Dr. Winson Cheung emphasized the significance of this approach: "AI-driven synthetic patient models represent a potentially major leap in oncology research. By generating high-fidelity digital replicas of real patients, we can overcome data gaps that have historically slowed advancements, particularly for rare cancers and underrepresented populations."
Inka Health is working to expand its proprietary AI-driven platform, SynoGraph, which enhances patient stratification, improves clinical trial efficiency, and advances precision oncology solutions. By incorporating synthetic real-world data, SynoGraph aims to offer pharmaceutical and biotech industries a powerful tool to speed up drug development and regulatory processes.
Roche-Sponsored Study Further Validates Approach
Building on this foundation, Inka Health recently published another significant study titled "Quantitative Bias Analysis for the Assessment of Bias in Comparisons between Synthetic Control Arms" in JAMA Network Open in March 2025. This Roche-sponsored research addresses a critical methodological gap in real-world oncology research.
The study, led by Alind Gupta, co-founder of Inka Health, in collaboration with Roche and internationally recognized experts including Harvard Professor Miguel Hernán, introduces a novel approach called Q-BASEL. This method applies Quantitative Bias Analysis (QBA) to external control arm studies, which compare single-arm trial results to outcomes derived from historical or real-world data.
The Q-BASEL study emulated 15 treatment comparisons in advanced non-small cell lung cancer (aNSCLC) by using real-world patient data to recreate experimental arms from previously conducted randomized trials. The research team applied QBA after adjusting for known baseline differences, using evidence from medical literature, clinical trial data, and expert input to account for unmeasured or mismeasured factors.
Regulatory Implications and Future Applications
The application of QBA is particularly relevant as regulatory agencies such as the U.S. Food and Drug Administration, European Medicines Agency, National Institute for Health and Care Excellence, and Canada's Drug Agency continue to support the use of external control arms in evidence submissions.
"By addressing a longstanding gap in the way we evaluate treatments using real-world data, this work brings us closer to making faster, evidence-based decisions in areas where patients often cannot wait for traditional trials," said Alind Gupta. "It also lays the foundation for how SynoGraph can support the next generation of real-world studies with greater methodological integrity."
Onco-Innovations and Inka Health intend to integrate this capability into Inka's SynoGraph platform, enhancing its ability to support pharmaceutical partners in optimizing real-world evidence strategies and advancing access to innovative treatments in settings where traditional trials remain challenging.
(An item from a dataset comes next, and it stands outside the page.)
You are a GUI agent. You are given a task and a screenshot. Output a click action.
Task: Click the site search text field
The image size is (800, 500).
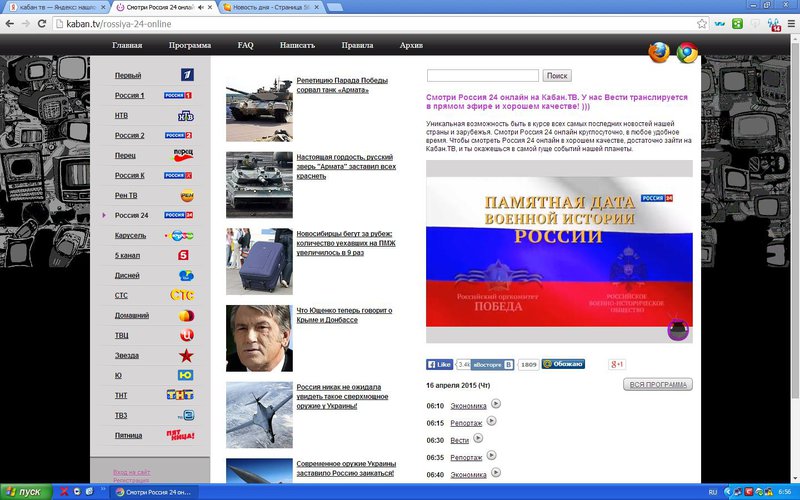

The company's approach has the potential to impact not only Onco-Innovation's cancer research but also the broader healthcare landscape by providing a scalable, data-driven solution to the challenges of studying rare and hard-to-treat cancers. As regulatory bodies increasingly turn to real-world evidence in evaluating new treatments, these methodological advances offer a more reliable foundation for clinical decision-making and regulatory assessment.